Section 1. At the regular meeting held in January, a Nominating Committee of three members shall be elected by the members. It shall be the duty of this committee to nominate candidates for the offices to be filled at the annual meeting in April. The Nominating Committee shall report at the regular meeting in March and in the March issue of the newsletter. Before the election at the annual meeting, additional nominations from the floor shall be permitted.
Section 2. Selection of Officers - In the event a vacancy occurs in the office during its term, the general membership shall elect a person as successor at a special election held at the next current regular meeting.
Officers must be members of the Corporation. These officers shall be elected by majority vote at the Annual meeting and shall serve for a term of one year or until a successor has been duly elected and installed.
Section 3. President - The President shall be the Chief Executive Officer of the Corporation and shall exercise supervision over the activities and operations of the Corporation. He/she shall preside at all meetings at which he/she is present, including meetings of the Board of Directors. Except for the nominating committee, he/she shall appoint all committees and shall serve as a member ex officio of same.

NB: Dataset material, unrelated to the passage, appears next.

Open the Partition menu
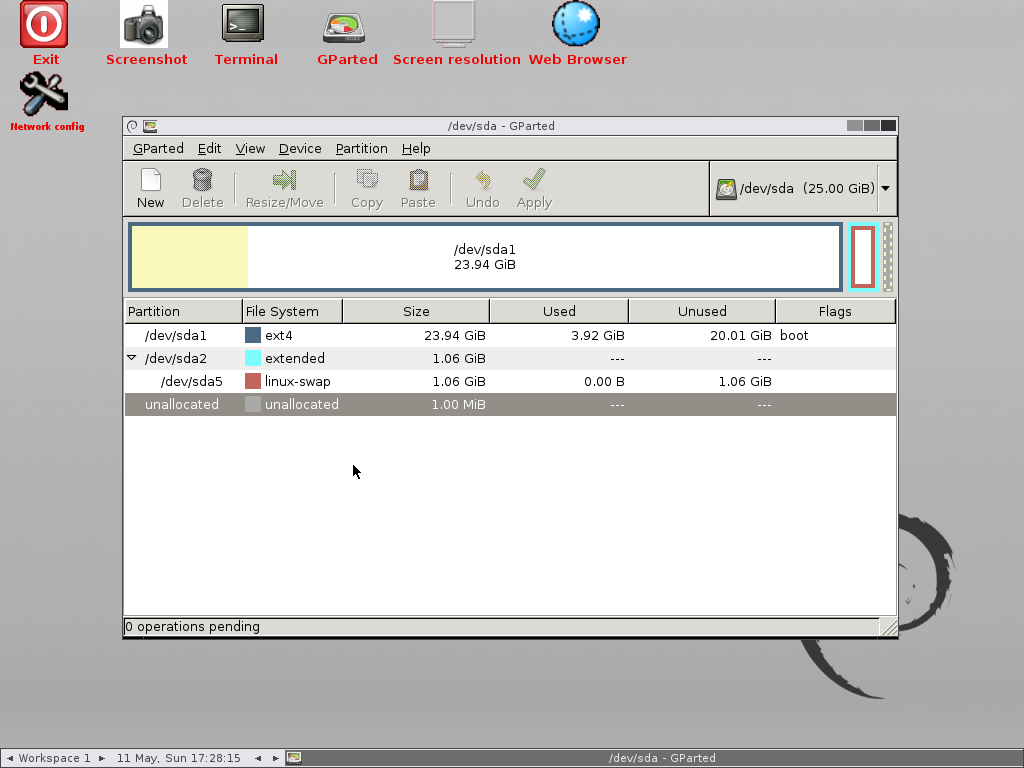Screen dimensions: 1024x768 click(x=361, y=149)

Section 4. Vice-President - The Vice-President shall assume the duties of the President during his absence, serve as the single point of contact to software vendors and perform such other duties as directed by the Board of Directors.

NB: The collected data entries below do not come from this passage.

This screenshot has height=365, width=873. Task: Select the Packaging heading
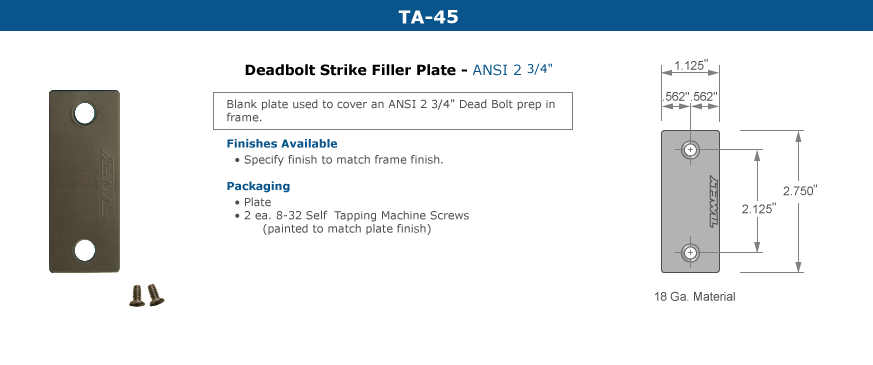[258, 186]
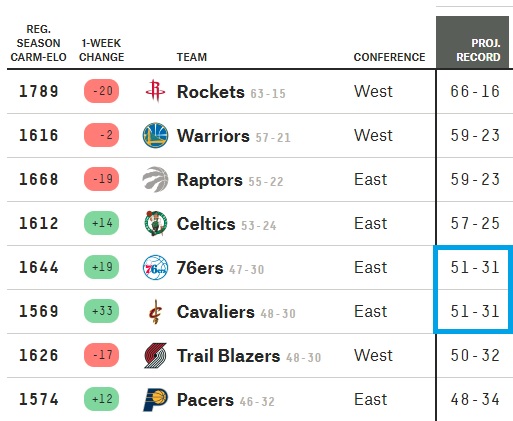Open the Celtics team name link
513x421 pixels.
click(x=206, y=224)
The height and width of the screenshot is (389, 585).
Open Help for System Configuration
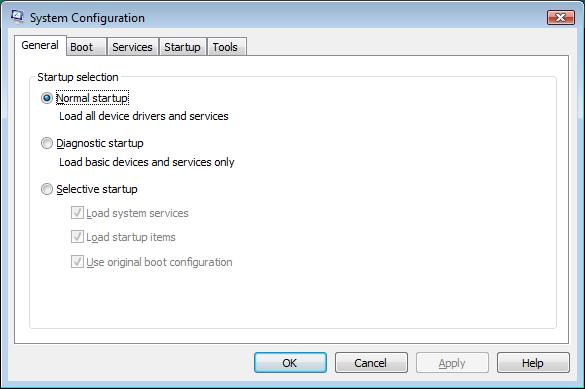tap(533, 363)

Section 5. Secretary - The Secretary shall keep the minutes of all regular or special meetings of the Corporation and the Board of Directors. These minutes shall be retained in the files of the Corporation and shall be an official, accurate and permanent record of all business transacted at these meetings. As directed, the Secretary shall prepare official correspondence on behalf of the Corporation. He/she shall be the official keeper of all Corporate Records and files and shall deliver them to his/her successor. He/she shall keep the Seal of the Corporation.

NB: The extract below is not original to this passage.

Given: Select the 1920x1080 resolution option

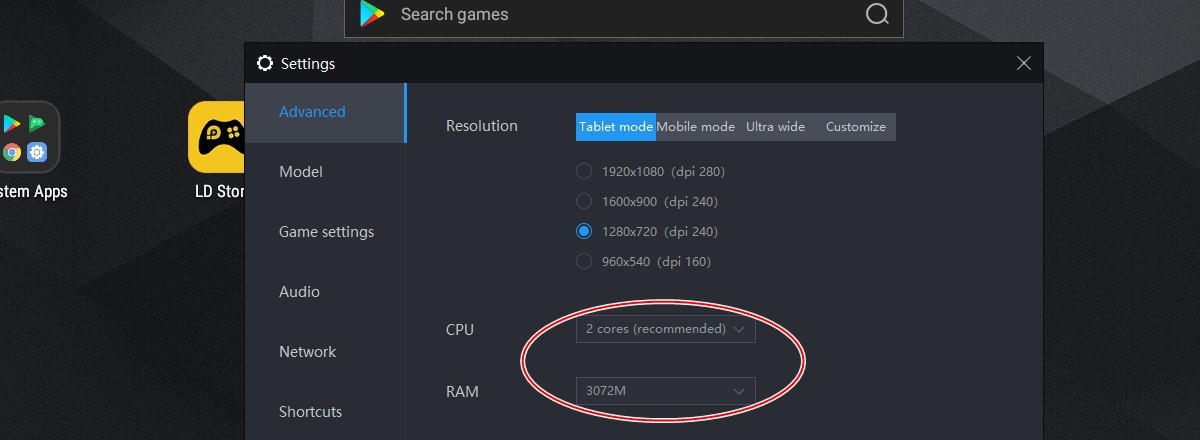Looking at the screenshot, I should coord(584,171).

Section 6. Treasurer - The Treasurer shall receive all funds, deposit and keep them in a financial institution selected and approved by the Board of Directors. He/she shall be responsible for the filing of all tax returns for federal, state and local taxes. He/she shall keep an accurate record of all money received and expended, and shall regularly report to the membership on the financial status of the Corporation. He/she shall serve without bond. At least quarterly, he/she shall submit an itemized statement of receipts and expenditures to the Board of Directors, together with written statements of funds on deposit. At the expiration of his/her term, he/she shall deliver all records and monies belonging to the Corporation to his/her successor.
Section 7. Librarian & Resource Center Manager - The Librarian & Resource Center Manager shall be responsible for the storage, maintenance, and care of the software library maintained by the Corporation. He/she shall supervise or consult in all additions or modifications to the Library, keeping a record of such activity. He/She shall manage the club's resource center and be responsible for recommending upgrades, changes, and disposition of the equipment of the resource center.
Section 8. Journal Editor or Co-editors - The editor(s) shall be responsible for obtaining articles for The Journal, shall edit them as required, and shall publish The Journal in time for it to be mailed to the membership to be received by the date of the monthly meeting. The editor(s) shall also be responsible for obtaining advertisements for The Journal.
Section 9. Club Webmaster - The Webmaster will be responsible for the creation and maintenance of the club's home page on the Internet World Wide Web.
Section 10. Membership Chairman - The membership chairman will be responsible for the maintenance of the membership database, printing of the Journal Mailing labels and related documentation, and undertaking such other duties as are assigned by the Board of Directors.
Section 11. Delegation of responsibilities - Each officer may, with the approval of the Board of Directors, appoint one or more assistants, and delegate specific responsibilities to the assistant(s). Such assistants may be given suitable titles. The assistants shall not serve on the Board of Directors, except when substituting for the principal officer on the occasion of his/her absence.